* Work required *
Lay out every row below as a numbered list, leaving out the blank lines.
** begin Given records **
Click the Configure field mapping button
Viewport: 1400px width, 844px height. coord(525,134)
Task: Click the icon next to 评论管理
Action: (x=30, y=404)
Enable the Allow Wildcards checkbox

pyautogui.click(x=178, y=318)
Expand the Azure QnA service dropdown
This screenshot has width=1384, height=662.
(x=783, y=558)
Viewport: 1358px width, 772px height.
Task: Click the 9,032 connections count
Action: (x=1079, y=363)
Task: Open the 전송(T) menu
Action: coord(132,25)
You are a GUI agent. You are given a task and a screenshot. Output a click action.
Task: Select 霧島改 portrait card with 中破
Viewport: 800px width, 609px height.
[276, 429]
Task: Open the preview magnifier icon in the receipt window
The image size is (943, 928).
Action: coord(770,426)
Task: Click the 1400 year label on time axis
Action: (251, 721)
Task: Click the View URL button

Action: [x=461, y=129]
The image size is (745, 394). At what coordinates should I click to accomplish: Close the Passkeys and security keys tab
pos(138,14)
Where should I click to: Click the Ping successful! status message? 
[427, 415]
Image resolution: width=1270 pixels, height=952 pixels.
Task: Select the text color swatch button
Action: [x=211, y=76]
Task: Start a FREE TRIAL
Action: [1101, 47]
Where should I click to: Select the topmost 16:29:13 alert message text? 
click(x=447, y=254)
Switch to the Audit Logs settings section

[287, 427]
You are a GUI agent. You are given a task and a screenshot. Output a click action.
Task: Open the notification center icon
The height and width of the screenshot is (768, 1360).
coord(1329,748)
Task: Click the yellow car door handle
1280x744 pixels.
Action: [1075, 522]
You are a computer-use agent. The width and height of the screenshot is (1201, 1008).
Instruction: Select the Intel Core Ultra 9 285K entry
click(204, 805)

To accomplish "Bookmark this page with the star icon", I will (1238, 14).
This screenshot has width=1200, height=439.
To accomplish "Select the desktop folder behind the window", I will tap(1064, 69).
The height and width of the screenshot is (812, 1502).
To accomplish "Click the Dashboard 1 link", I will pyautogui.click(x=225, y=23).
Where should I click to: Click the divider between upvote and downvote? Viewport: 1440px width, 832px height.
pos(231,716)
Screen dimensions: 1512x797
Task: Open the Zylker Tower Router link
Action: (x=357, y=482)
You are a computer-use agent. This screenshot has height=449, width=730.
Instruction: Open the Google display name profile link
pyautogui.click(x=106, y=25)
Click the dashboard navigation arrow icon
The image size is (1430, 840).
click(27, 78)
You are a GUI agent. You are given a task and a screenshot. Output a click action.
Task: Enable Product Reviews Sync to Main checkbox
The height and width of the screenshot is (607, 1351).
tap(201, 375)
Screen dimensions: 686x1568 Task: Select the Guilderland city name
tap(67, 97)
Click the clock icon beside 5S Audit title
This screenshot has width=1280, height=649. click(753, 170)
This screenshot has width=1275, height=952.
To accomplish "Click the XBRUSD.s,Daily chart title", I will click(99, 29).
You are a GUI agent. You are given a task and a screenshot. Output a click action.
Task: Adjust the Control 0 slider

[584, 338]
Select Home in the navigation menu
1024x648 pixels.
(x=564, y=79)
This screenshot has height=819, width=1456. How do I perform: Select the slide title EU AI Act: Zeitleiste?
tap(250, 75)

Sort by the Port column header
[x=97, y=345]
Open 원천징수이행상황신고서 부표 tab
** end Given records **
* Response below *
1. Click the Configure field mapping button
2. Viewport: 1400px width, 844px height. coord(525,134)
3. Task: Click the icon next to 评论管理
4. Action: (x=30, y=404)
5. Enable the Allow Wildcards checkbox
6. pyautogui.click(x=178, y=318)
7. Expand the Azure QnA service dropdown
8. This screenshot has width=1384, height=662.
9. (x=783, y=558)
10. Viewport: 1358px width, 772px height.
11. Task: Click the 9,032 connections count
12. Action: (x=1079, y=363)
13. Task: Open the 전송(T) menu
14. Action: coord(132,25)
15. You are a GUI agent. You are given a task and a screenshot. Output a click action.
16. Task: Select 霧島改 portrait card with 中破
17. Viewport: 800px width, 609px height.
18. [276, 429]
19. Task: Open the preview magnifier icon in the receipt window
20. The image size is (943, 928).
21. Action: coord(770,426)
22. Task: Click the 1400 year label on time axis
23. Action: (251, 721)
24. Task: Click the View URL button
25. Action: [x=461, y=129]
26. The image size is (745, 394). At what coordinates should I click to accomplish: Close the Passkeys and security keys tab
27. pos(138,14)
28. Where should I click to: Click the Ping successful! status message? 
29. [427, 415]
30. Image resolution: width=1270 pixels, height=952 pixels.
31. Task: Select the text color swatch button
32. Action: [x=211, y=76]
33. Task: Start a FREE TRIAL
34. Action: [1101, 47]
35. Where should I click to: Select the topmost 16:29:13 alert message text? 
36. click(x=447, y=254)
37. Switch to the Audit Logs settings section
38. [287, 427]
39. You are a GUI agent. You are given a task and a screenshot. Output a click action.
40. Task: Open the notification center icon
41. The height and width of the screenshot is (768, 1360).
42. coord(1329,748)
43. Task: Click the yellow car door handle
44. 1280x744 pixels.
45. Action: [1075, 522]
46. You are a computer-use agent. The width and height of the screenshot is (1201, 1008).
47. Instruction: Select the Intel Core Ultra 9 285K entry
48. click(204, 805)
49. To accomplish "Bookmark this page with the star icon", I will (1238, 14).
50. This screenshot has width=1200, height=439.
51. To accomplish "Select the desktop folder behind the window", I will tap(1064, 69).
52. The height and width of the screenshot is (812, 1502).
53. To accomplish "Click the Dashboard 1 link", I will pyautogui.click(x=225, y=23).
54. Where should I click to: Click the divider between upvote and downvote? Viewport: 1440px width, 832px height.
55. pos(231,716)
56. Screen dimensions: 1512x797
57. Task: Open the Zylker Tower Router link
58. Action: (x=357, y=482)
59. You are a computer-use agent. This screenshot has height=449, width=730.
60. Instruction: Open the Google display name profile link
61. pyautogui.click(x=106, y=25)
62. Click the dashboard navigation arrow icon
63. The image size is (1430, 840).
64. click(27, 78)
65. You are a GUI agent. You are given a task and a screenshot. Output a click action.
66. Task: Enable Product Reviews Sync to Main checkbox
67. The height and width of the screenshot is (607, 1351).
68. tap(201, 375)
69. Screen dimensions: 686x1568 Task: Select the Guilderland city name
70. tap(67, 97)
71. Click the clock icon beside 5S Audit title
72. This screenshot has width=1280, height=649. click(753, 170)
73. This screenshot has width=1275, height=952.
74. To accomplish "Click the XBRUSD.s,Daily chart title", I will click(99, 29).
75. You are a GUI agent. You are given a task and a screenshot. Output a click action.
76. Task: Adjust the Control 0 slider
77. [584, 338]
78. Select Home in the navigation menu
79. 1024x648 pixels.
80. (x=564, y=79)
81. This screenshot has height=819, width=1456. How do I perform: Select the slide title EU AI Act: Zeitleiste?
82. tap(250, 75)
83. Sort by the Port column header
84. [x=97, y=345]
85. Open 원천징수이행상황신고서 부표 tab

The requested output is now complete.